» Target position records
####

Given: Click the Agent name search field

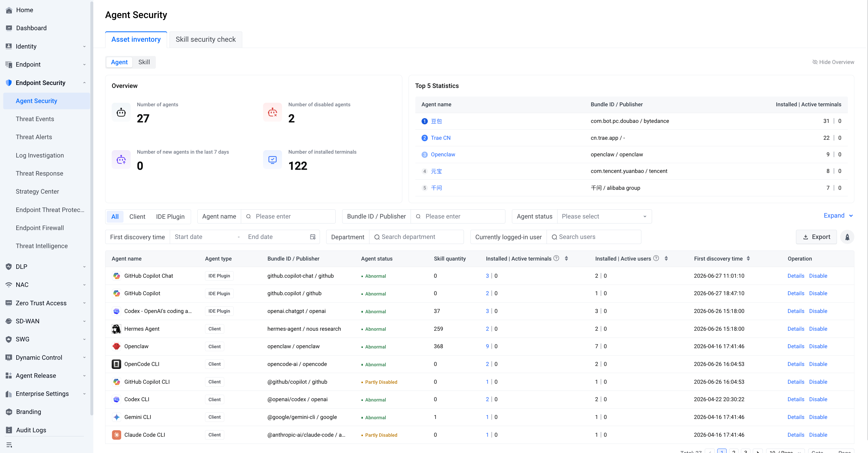Looking at the screenshot, I should pyautogui.click(x=288, y=217).
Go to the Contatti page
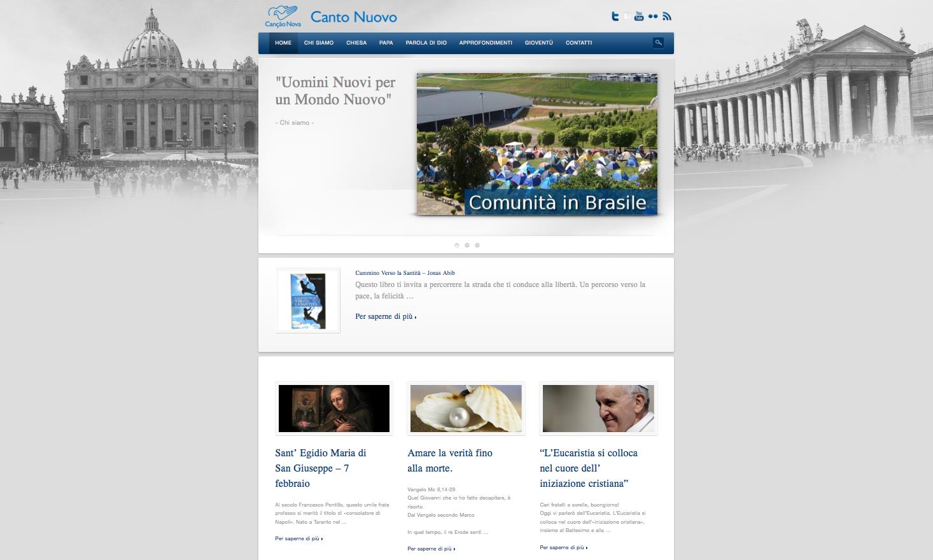Screen dimensions: 933x560 point(579,43)
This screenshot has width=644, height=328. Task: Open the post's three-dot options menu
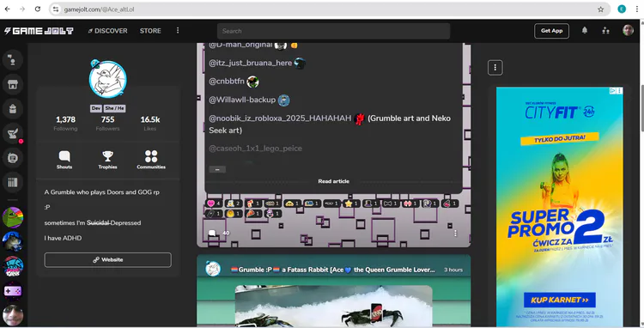click(455, 234)
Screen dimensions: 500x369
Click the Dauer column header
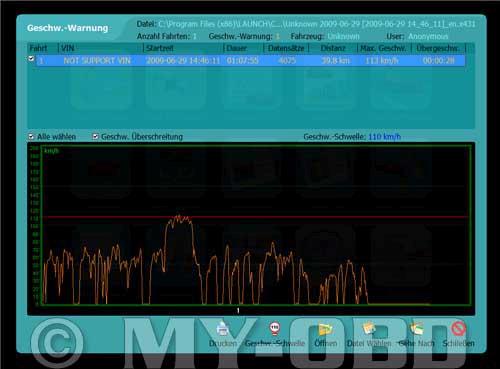[243, 48]
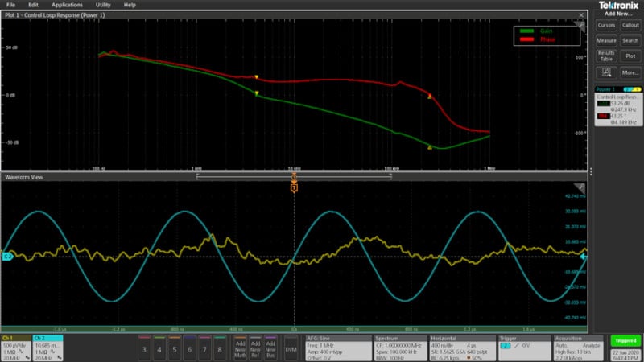Click the orange trigger position marker T
The width and height of the screenshot is (644, 362).
click(x=294, y=187)
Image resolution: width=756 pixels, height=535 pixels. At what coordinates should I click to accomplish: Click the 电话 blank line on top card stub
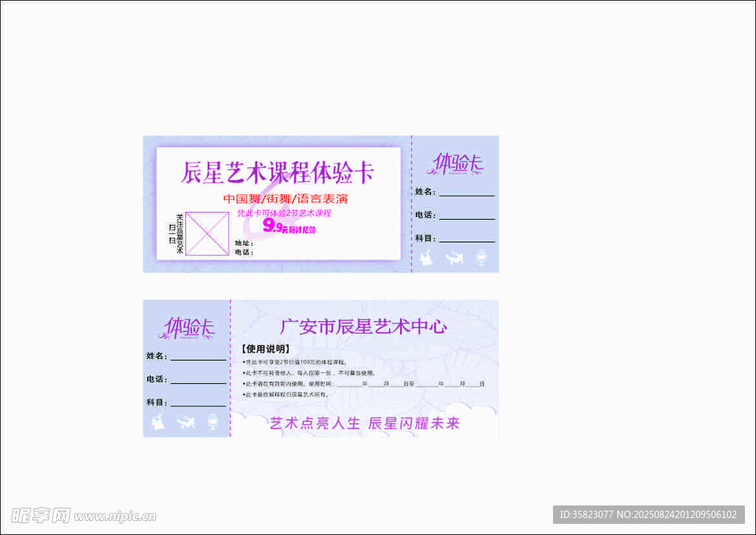tap(466, 218)
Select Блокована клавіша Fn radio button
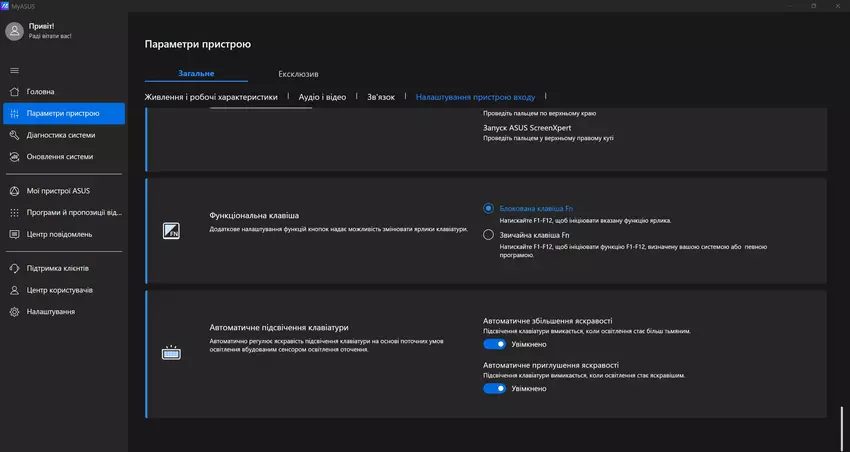 (x=488, y=208)
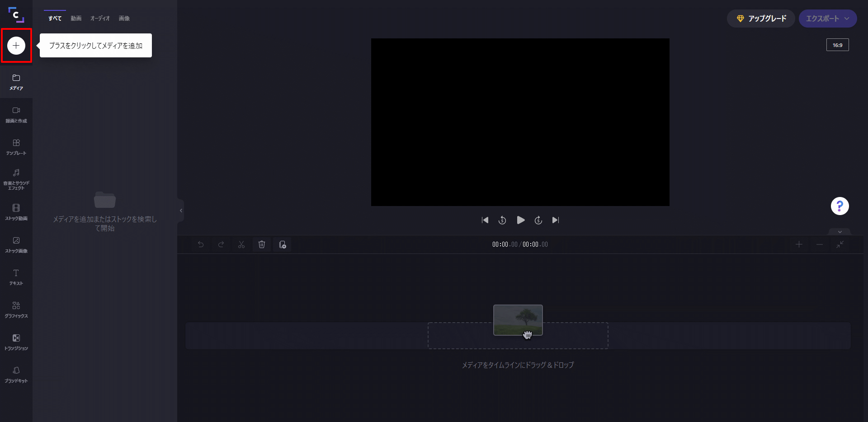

####

» Work to do
Please copy every one of the rows above word for word, leaving out the pictures.

» Final answer
Given: Click the Agent name search field

Looking at the screenshot, I should pyautogui.click(x=288, y=217).
Go to the Contatti page
Screen dimensions: 933x560 point(579,43)
This screenshot has width=644, height=328. Task: Open the post's three-dot options menu
click(455, 234)
Screen dimensions: 500x369
Click the Dauer column header
[243, 48]
Click the orange trigger position marker T
The width and height of the screenshot is (644, 362).
click(x=294, y=187)
Image resolution: width=756 pixels, height=535 pixels. At what coordinates should I click to accomplish: Click the 电话 blank line on top card stub
tap(466, 218)
Select Блокована клавіша Fn radio button
 (x=488, y=208)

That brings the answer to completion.